┌─ LISTED ENTRIES
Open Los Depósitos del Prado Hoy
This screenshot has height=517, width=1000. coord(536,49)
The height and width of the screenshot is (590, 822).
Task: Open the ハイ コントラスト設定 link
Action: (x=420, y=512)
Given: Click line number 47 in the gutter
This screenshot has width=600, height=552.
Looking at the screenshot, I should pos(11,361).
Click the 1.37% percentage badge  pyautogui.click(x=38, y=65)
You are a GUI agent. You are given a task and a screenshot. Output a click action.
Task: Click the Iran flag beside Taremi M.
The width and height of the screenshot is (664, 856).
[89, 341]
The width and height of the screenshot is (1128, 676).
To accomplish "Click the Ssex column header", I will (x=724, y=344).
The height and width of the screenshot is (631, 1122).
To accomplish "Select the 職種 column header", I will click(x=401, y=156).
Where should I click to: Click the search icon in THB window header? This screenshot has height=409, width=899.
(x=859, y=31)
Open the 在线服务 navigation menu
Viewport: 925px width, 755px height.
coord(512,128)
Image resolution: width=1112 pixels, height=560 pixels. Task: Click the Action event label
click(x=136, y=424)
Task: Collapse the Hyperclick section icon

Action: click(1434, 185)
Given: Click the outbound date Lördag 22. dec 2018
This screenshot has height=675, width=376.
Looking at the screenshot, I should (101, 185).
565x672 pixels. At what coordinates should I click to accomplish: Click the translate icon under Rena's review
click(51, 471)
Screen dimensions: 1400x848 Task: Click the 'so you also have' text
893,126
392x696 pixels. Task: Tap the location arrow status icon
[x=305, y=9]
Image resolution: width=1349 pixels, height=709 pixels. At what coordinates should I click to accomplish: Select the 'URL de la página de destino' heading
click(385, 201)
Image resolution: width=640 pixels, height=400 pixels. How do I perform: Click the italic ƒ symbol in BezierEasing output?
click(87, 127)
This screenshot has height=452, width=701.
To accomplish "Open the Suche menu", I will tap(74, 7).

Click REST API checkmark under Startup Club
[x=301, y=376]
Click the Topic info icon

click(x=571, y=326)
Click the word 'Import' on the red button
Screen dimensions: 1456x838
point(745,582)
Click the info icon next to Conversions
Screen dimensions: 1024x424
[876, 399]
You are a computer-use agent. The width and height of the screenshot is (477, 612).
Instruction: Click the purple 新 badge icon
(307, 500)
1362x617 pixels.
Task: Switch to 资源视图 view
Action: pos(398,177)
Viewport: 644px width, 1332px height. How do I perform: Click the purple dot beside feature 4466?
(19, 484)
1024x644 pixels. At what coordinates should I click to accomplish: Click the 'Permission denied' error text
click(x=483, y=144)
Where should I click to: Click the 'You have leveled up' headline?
└─
→ **TASK BRIEF**:
Reproduce the rows above verbatim, covering every one of them.

→ **FINAL RESULT**:
Open Los Depósitos del Prado Hoy
This screenshot has height=517, width=1000. coord(536,49)
The height and width of the screenshot is (590, 822).
Task: Open the ハイ コントラスト設定 link
Action: (x=420, y=512)
Given: Click line number 47 in the gutter
This screenshot has width=600, height=552.
Looking at the screenshot, I should pos(11,361).
Click the 1.37% percentage badge  pyautogui.click(x=38, y=65)
You are a GUI agent. You are given a task and a screenshot. Output a click action.
Task: Click the Iran flag beside Taremi M.
The width and height of the screenshot is (664, 856).
[89, 341]
The width and height of the screenshot is (1128, 676).
To accomplish "Click the Ssex column header", I will (x=724, y=344).
The height and width of the screenshot is (631, 1122).
To accomplish "Select the 職種 column header", I will click(x=401, y=156).
Where should I click to: Click the search icon in THB window header? This screenshot has height=409, width=899.
(x=859, y=31)
Open the 在线服务 navigation menu
Viewport: 925px width, 755px height.
coord(512,128)
Image resolution: width=1112 pixels, height=560 pixels. Task: Click the Action event label
click(x=136, y=424)
Task: Collapse the Hyperclick section icon

Action: click(1434, 185)
Given: Click the outbound date Lördag 22. dec 2018
This screenshot has height=675, width=376.
Looking at the screenshot, I should (101, 185).
565x672 pixels. At what coordinates should I click to accomplish: Click the translate icon under Rena's review
click(51, 471)
Screen dimensions: 1400x848 Task: Click the 'so you also have' text
893,126
392x696 pixels. Task: Tap the location arrow status icon
[x=305, y=9]
Image resolution: width=1349 pixels, height=709 pixels. At what coordinates should I click to accomplish: Select the 'URL de la página de destino' heading
click(385, 201)
Image resolution: width=640 pixels, height=400 pixels. How do I perform: Click the italic ƒ symbol in BezierEasing output?
click(87, 127)
This screenshot has height=452, width=701.
To accomplish "Open the Suche menu", I will tap(74, 7).

Click REST API checkmark under Startup Club
[x=301, y=376]
Click the Topic info icon

click(x=571, y=326)
Click the word 'Import' on the red button
Screen dimensions: 1456x838
point(745,582)
Click the info icon next to Conversions
Screen dimensions: 1024x424
[876, 399]
You are a computer-use agent. The width and height of the screenshot is (477, 612).
Instruction: Click the purple 新 badge icon
(307, 500)
1362x617 pixels.
Task: Switch to 资源视图 view
Action: pos(398,177)
Viewport: 644px width, 1332px height. How do I perform: Click the purple dot beside feature 4466?
(19, 484)
1024x644 pixels. At what coordinates should I click to accomplish: Click the 'Permission denied' error text
click(x=483, y=144)
Where should I click to: Click the 'You have leveled up' headline?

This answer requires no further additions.